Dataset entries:
──────────────────────────────

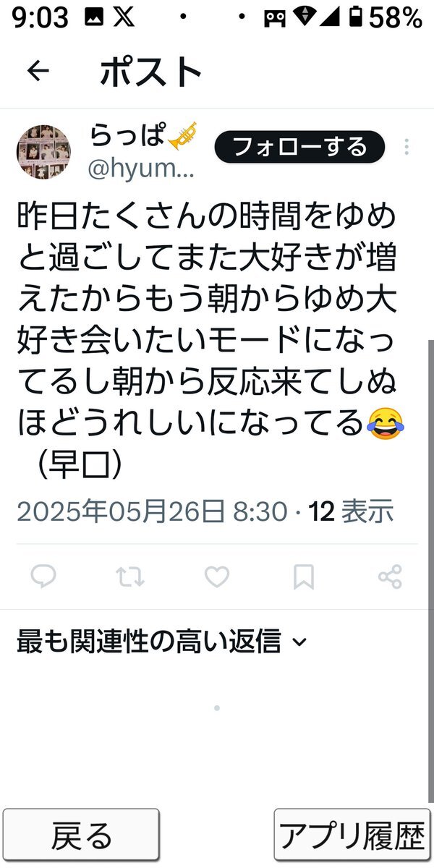The image size is (434, 868).
Task: Tap the chevron next to 最も関連性の高い返信
Action: [x=299, y=642]
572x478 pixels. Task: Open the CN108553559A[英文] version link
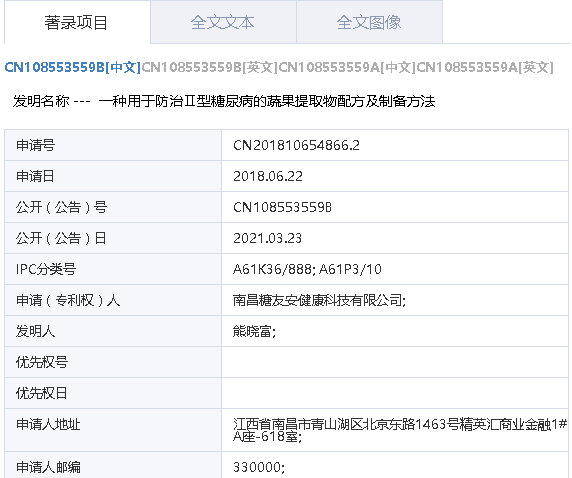485,68
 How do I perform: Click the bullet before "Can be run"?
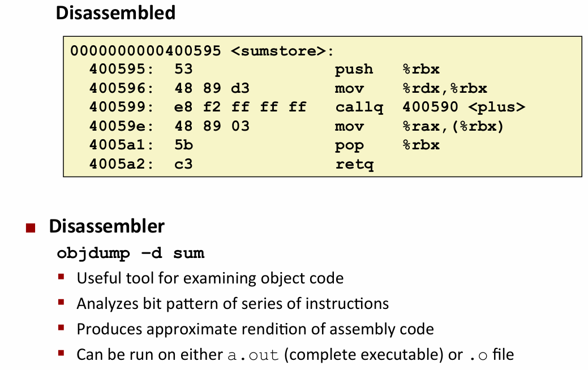(x=61, y=353)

──────────────────────────────

What is required:
After locating the line containing "How do I perform: Click" in the entries above, repeat only it and each later line through the end, exactly, without any pictures.

Exercise solution:
 How do I perform: Click the bullet before "Can be run"?
(x=61, y=353)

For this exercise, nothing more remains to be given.